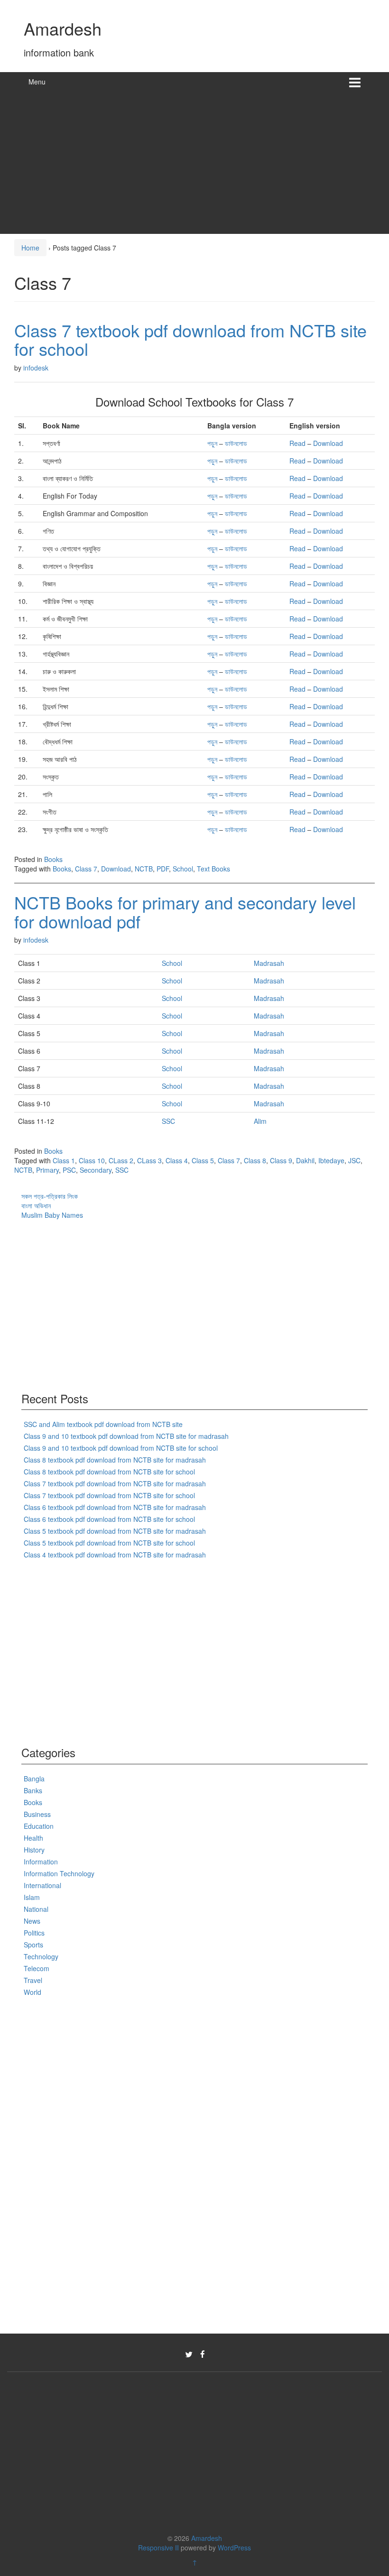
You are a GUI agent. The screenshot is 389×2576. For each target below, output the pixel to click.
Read (297, 443)
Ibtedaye (331, 1160)
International (42, 1885)
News (32, 1921)
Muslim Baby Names (52, 1215)
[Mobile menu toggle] (354, 82)
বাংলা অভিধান (36, 1205)
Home (30, 247)
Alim (260, 1121)
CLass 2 (121, 1160)
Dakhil (305, 1160)
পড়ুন (212, 443)
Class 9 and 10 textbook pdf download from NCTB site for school (121, 1448)
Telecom (36, 1968)
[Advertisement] (194, 162)
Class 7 (86, 868)
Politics (34, 1932)
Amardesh (63, 28)
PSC (69, 1170)
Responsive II (158, 2547)
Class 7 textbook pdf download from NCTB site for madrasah (115, 1483)
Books (53, 859)
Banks (33, 1790)
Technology (41, 1956)
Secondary (95, 1170)
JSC (354, 1160)
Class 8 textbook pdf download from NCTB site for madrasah (115, 1459)
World (32, 1992)
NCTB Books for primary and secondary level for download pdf (185, 911)
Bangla (34, 1778)
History (34, 1849)
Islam (32, 1897)
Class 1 (64, 1160)
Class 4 (177, 1160)
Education (39, 1826)
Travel (33, 1980)
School (183, 868)
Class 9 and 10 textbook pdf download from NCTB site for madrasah (126, 1436)
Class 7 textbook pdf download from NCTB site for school (190, 339)
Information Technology (59, 1873)
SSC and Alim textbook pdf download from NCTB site (103, 1424)
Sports (33, 1944)
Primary (47, 1170)
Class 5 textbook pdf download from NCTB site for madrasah (115, 1531)
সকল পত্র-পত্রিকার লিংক (49, 1196)
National (36, 1909)
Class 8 (255, 1160)
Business (37, 1814)
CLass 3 (149, 1160)
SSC (168, 1121)
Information (41, 1861)
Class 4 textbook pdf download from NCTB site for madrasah (115, 1554)
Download (328, 443)
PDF (163, 868)
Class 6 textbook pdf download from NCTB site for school (109, 1519)
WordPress (234, 2547)
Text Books (213, 868)
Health (33, 1838)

Try it: After identifying the lines above that contain "Information", copy each one.

Task result:
Information Technology (59, 1873)
Information (41, 1861)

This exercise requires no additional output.